:: Data extracts
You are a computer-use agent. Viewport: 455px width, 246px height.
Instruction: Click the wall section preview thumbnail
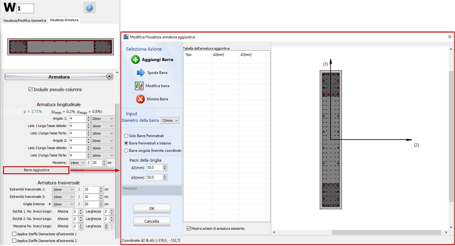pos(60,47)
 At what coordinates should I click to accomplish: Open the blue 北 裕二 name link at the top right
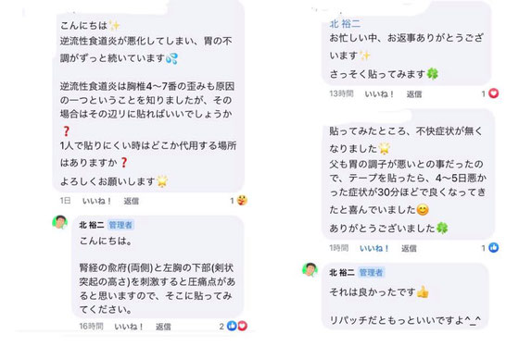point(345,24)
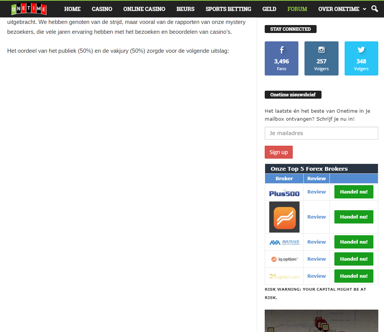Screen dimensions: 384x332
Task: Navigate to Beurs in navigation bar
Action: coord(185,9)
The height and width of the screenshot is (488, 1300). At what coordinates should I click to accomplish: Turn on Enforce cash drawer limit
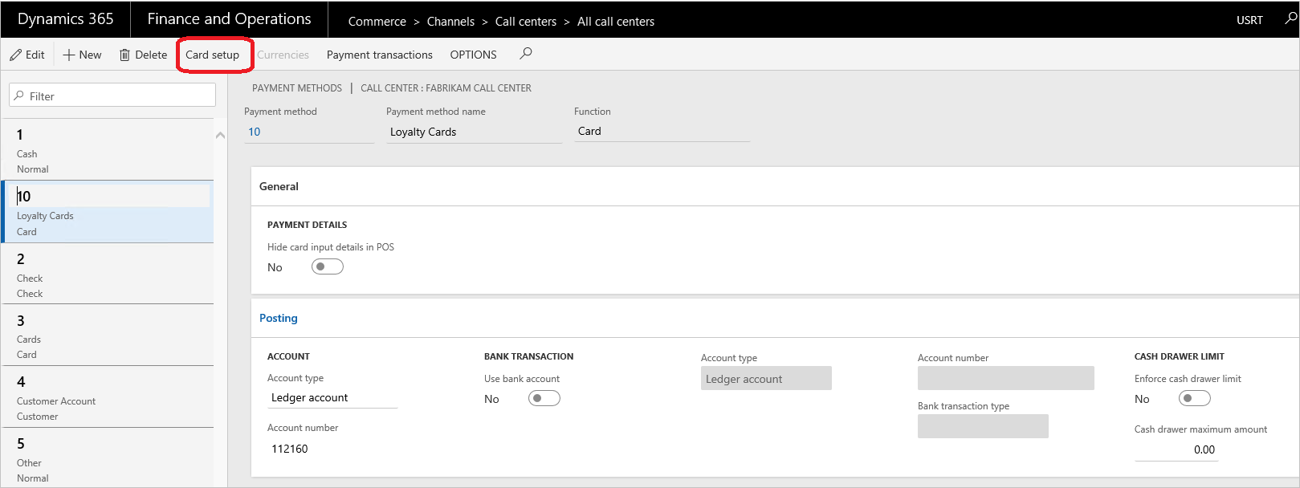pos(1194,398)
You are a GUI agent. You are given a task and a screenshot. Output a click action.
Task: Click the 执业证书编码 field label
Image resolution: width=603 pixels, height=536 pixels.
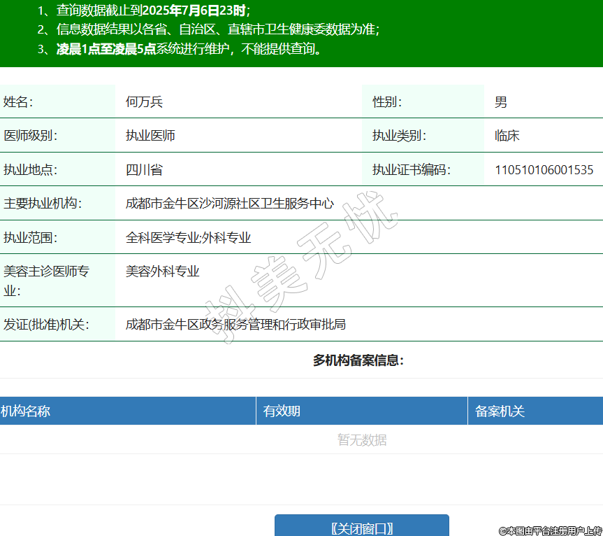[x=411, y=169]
::::
- [Try it]: Show every line of the records above that contains the word "agent".

- [Your response]:
You are a computer-use agent. Viewport: 455px width, 246px height.
You are a GUI agent. You are given a task and a screenshot. Output a click action.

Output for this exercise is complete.